## Exercise requirements
Pictures stay out, but every line of the data is copied exactly.

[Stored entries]
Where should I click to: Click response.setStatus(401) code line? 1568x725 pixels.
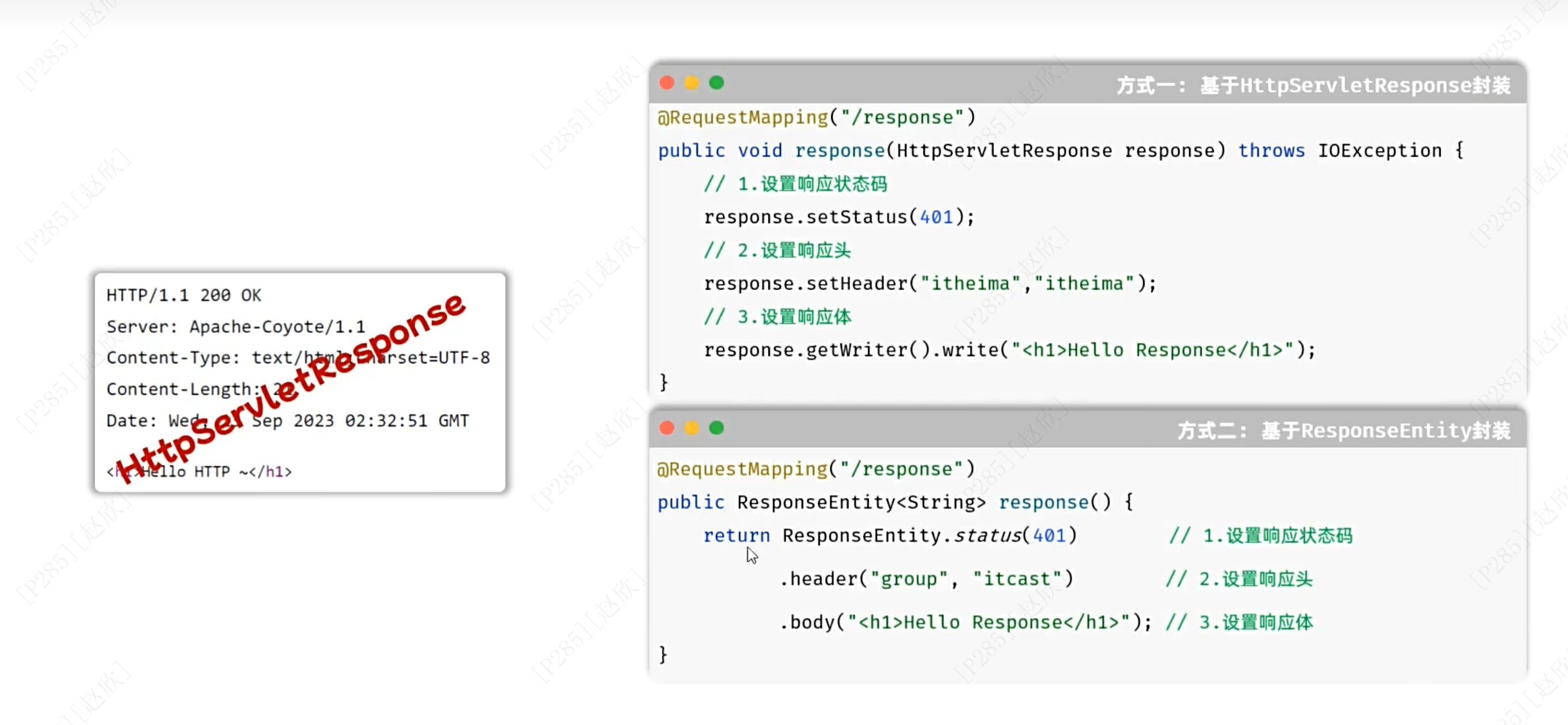pyautogui.click(x=839, y=217)
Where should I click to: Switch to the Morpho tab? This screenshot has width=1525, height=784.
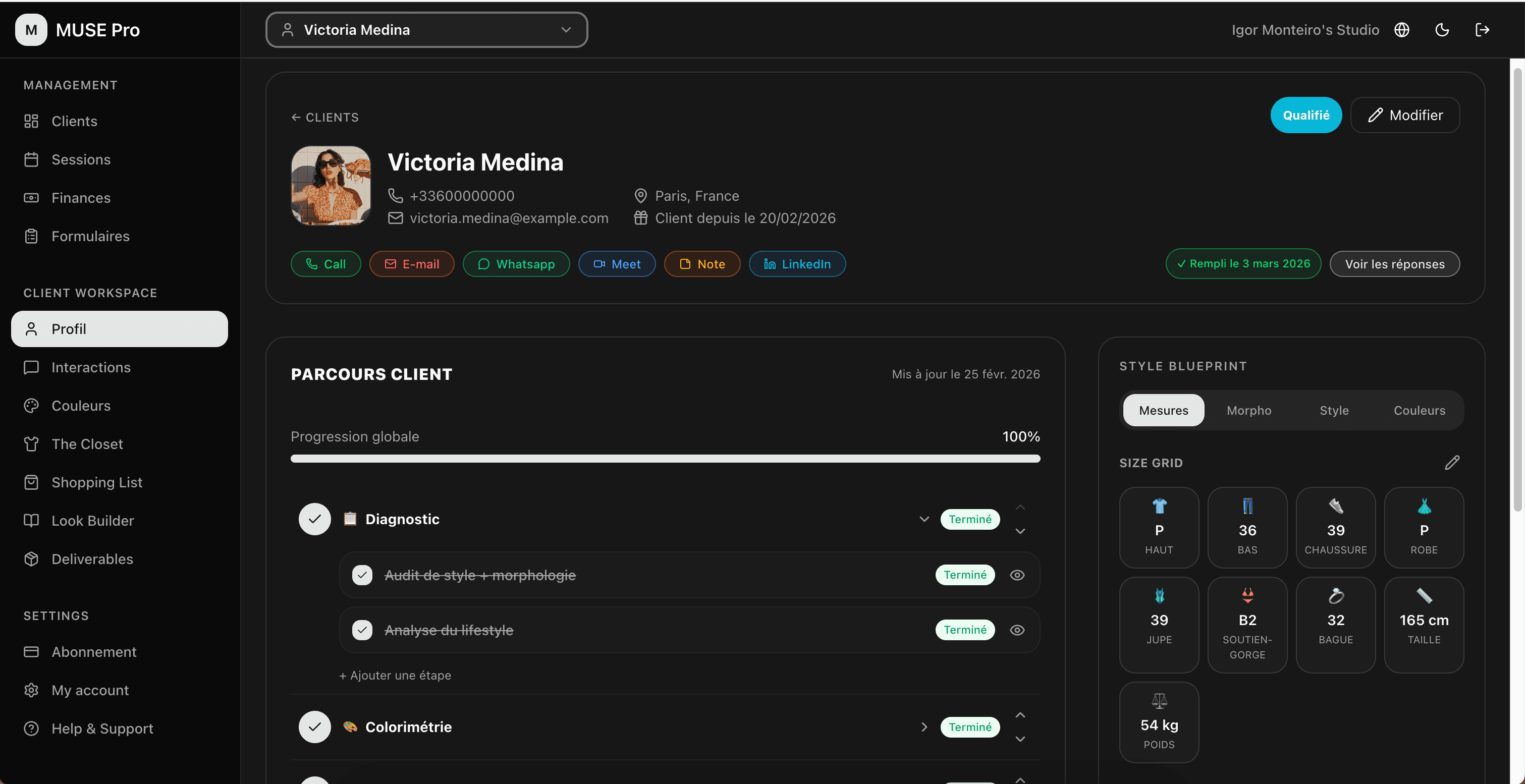1248,410
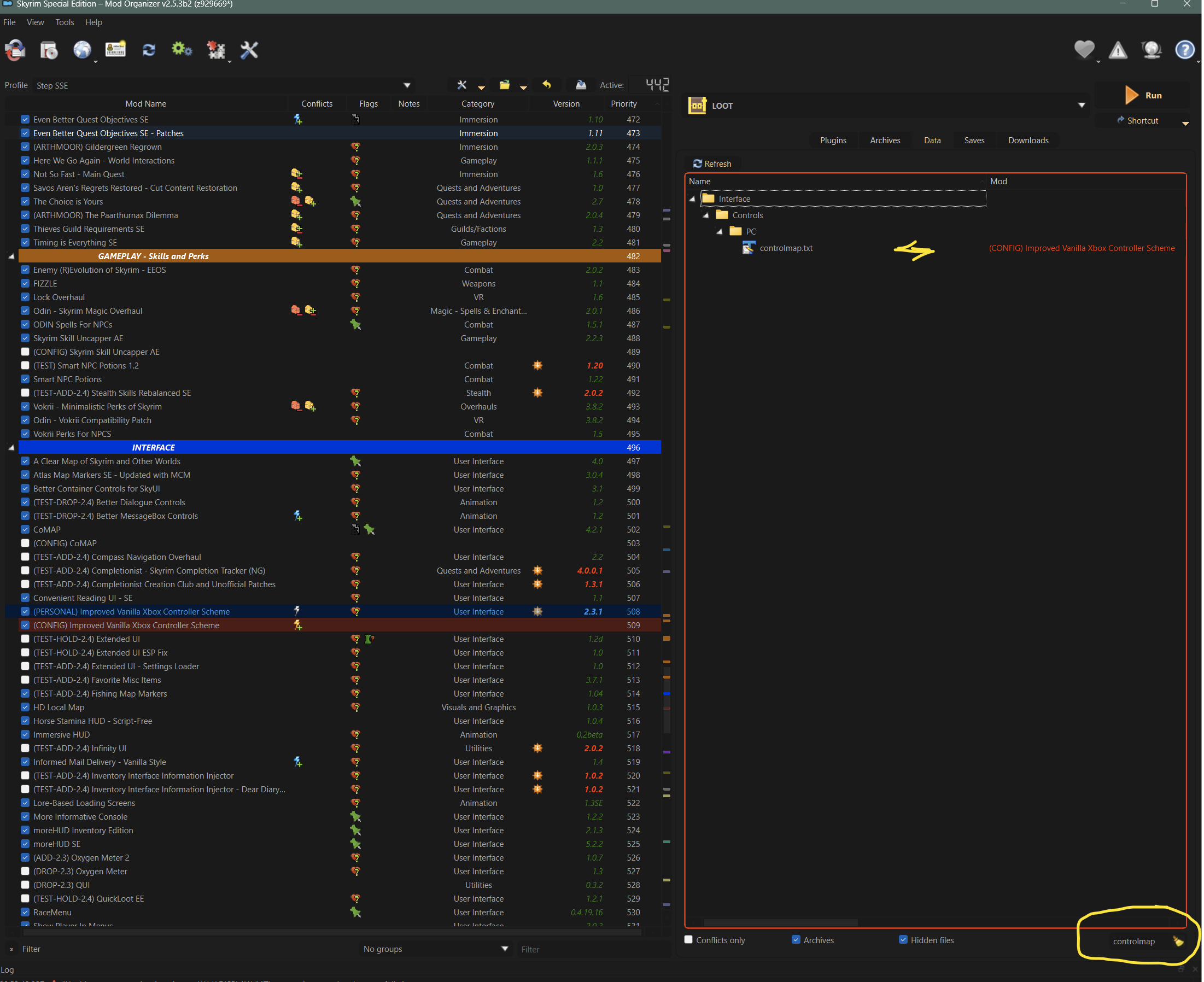Open the Tools menu
Viewport: 1204px width, 982px height.
[65, 22]
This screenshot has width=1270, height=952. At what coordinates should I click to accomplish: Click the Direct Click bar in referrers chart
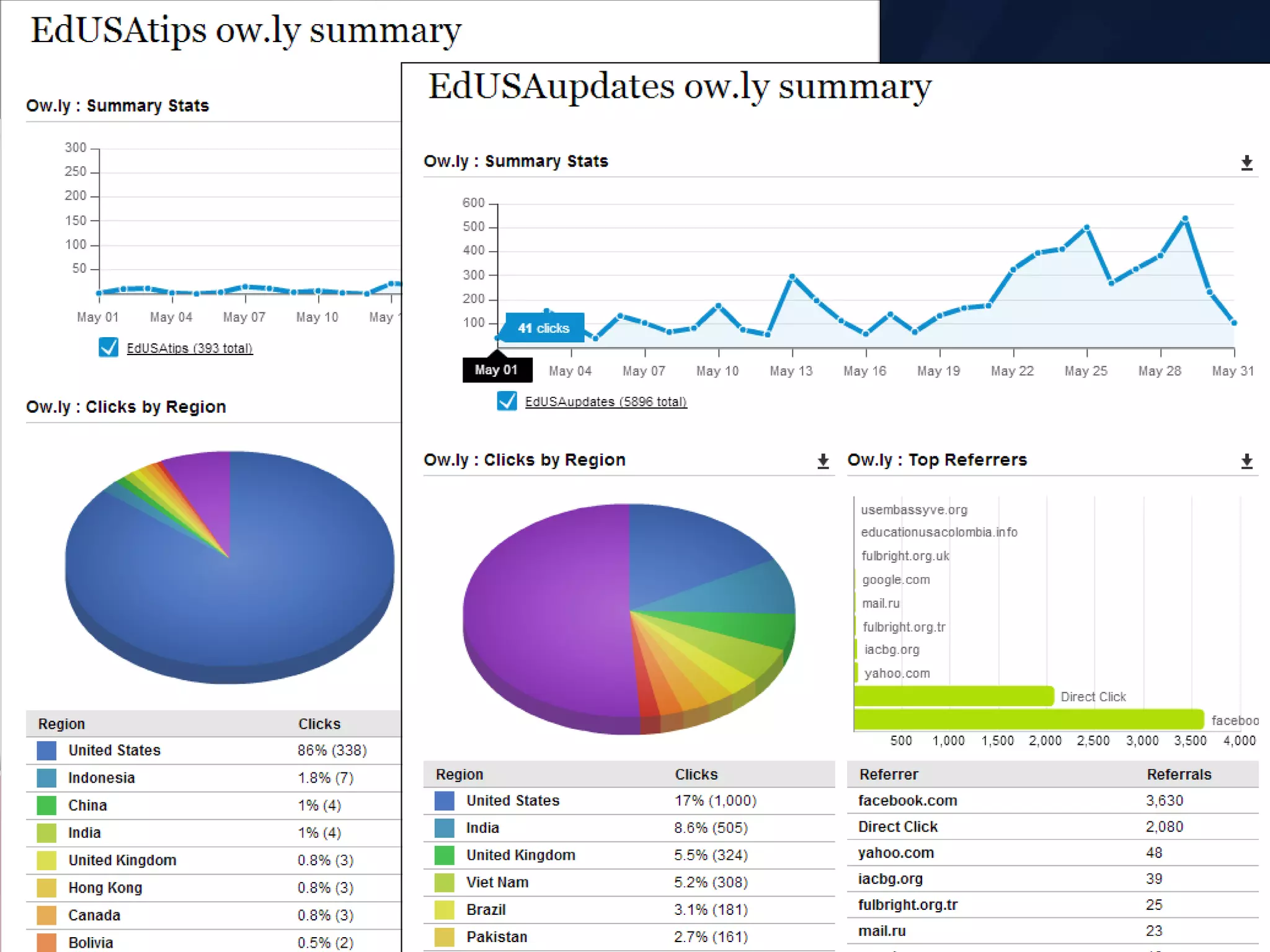point(953,696)
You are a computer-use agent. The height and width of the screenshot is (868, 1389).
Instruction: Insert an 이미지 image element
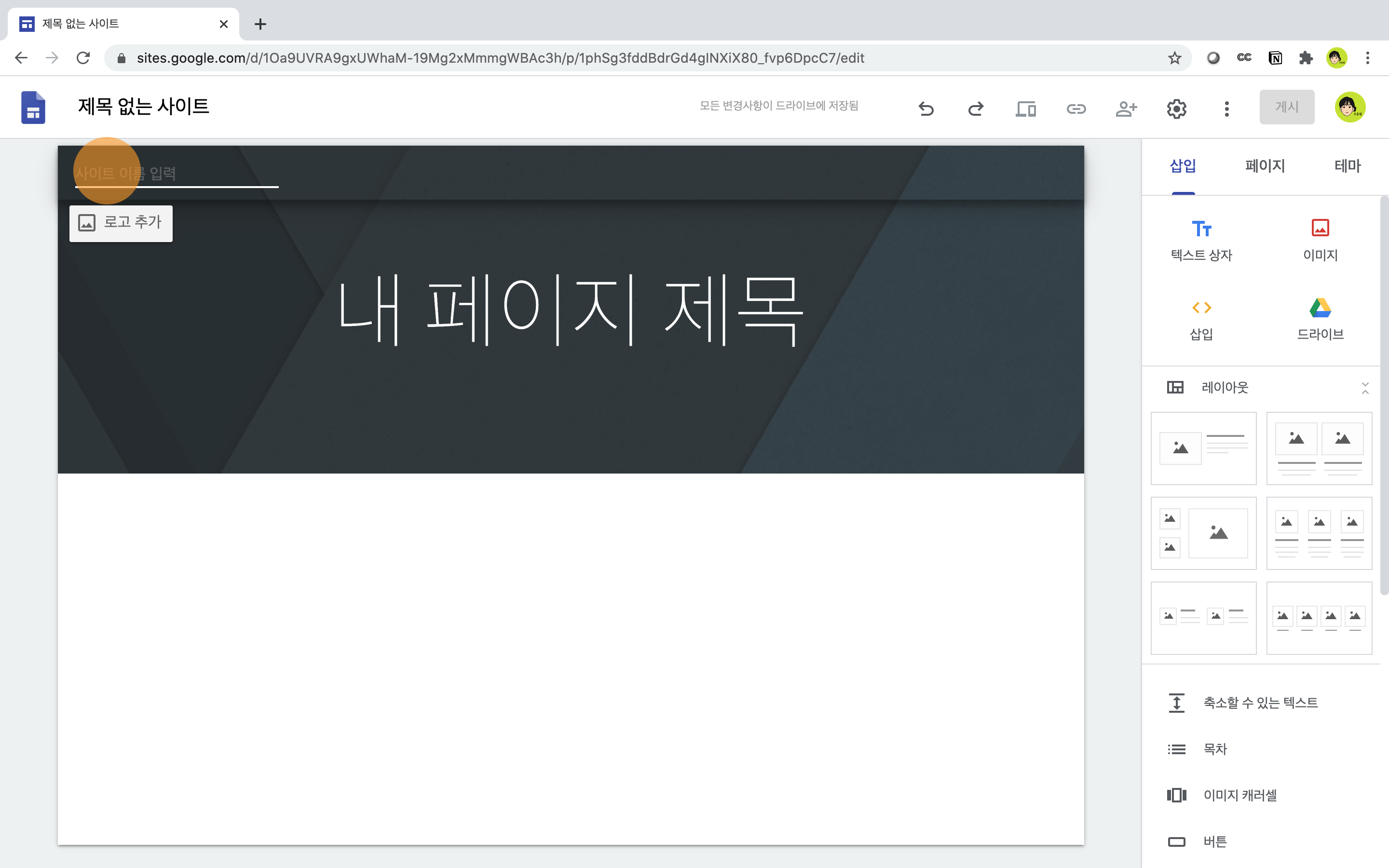(1320, 240)
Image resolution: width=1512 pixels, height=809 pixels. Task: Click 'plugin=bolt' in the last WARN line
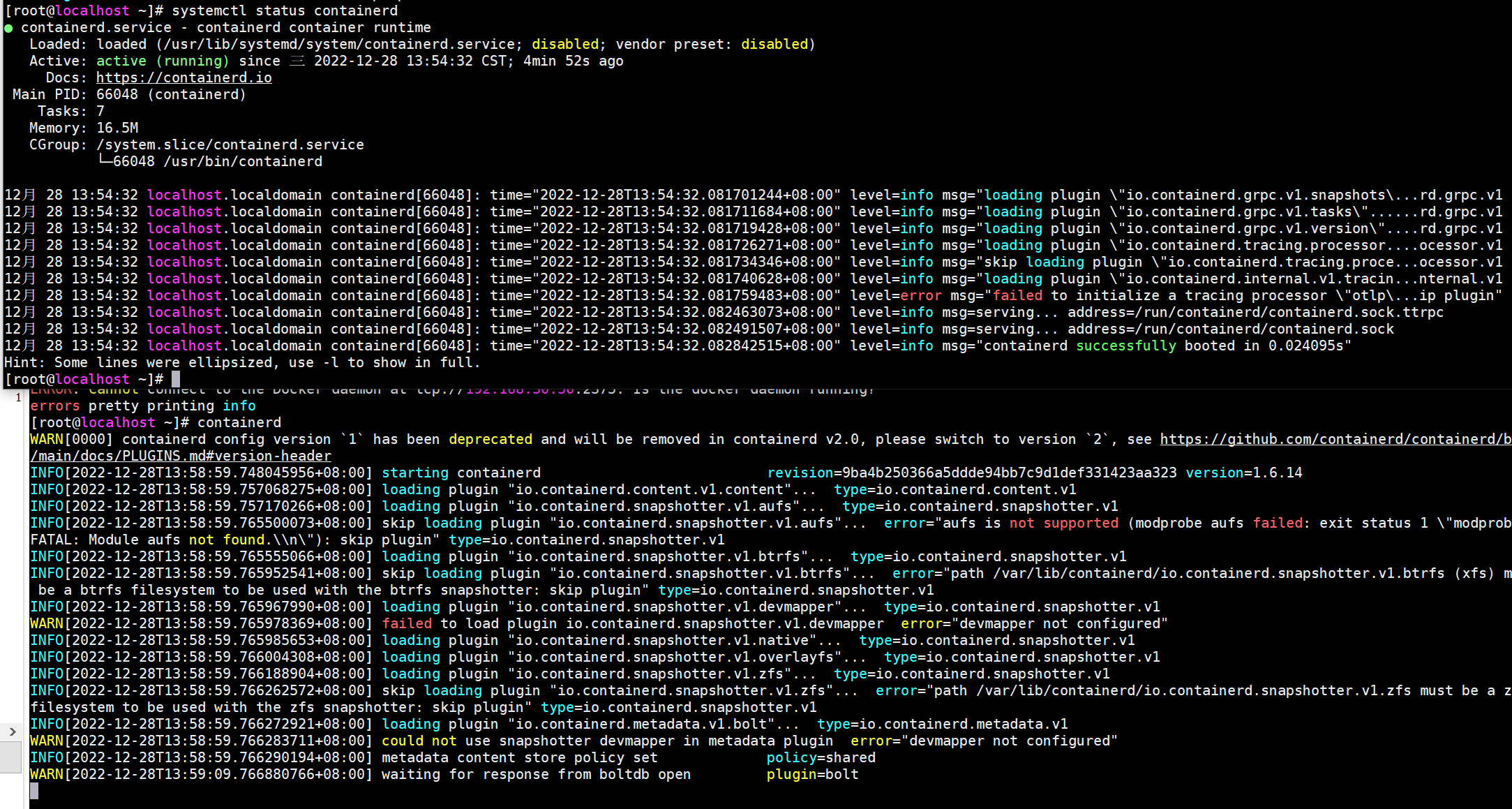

## Answer box
Where should I click to: Click response.setStatus(401) code line? 1568x725 pixels.
pyautogui.click(x=839, y=217)
Where should I click to: Switch to the Morpho tab? This screenshot has width=1525, height=784.
1248,410
Open the Tools menu
Viewport: 1204px width, 982px height.
[65, 22]
This screenshot has width=1270, height=952. At what coordinates should I click to accomplish: Click the Direct Click bar in referrers chart
point(953,696)
You are a computer-use agent. The height and width of the screenshot is (868, 1389).
Instruction: Insert an 이미지 image element
(1320, 240)
Image resolution: width=1512 pixels, height=809 pixels. Task: Click 'plugin=bolt' in the last WARN line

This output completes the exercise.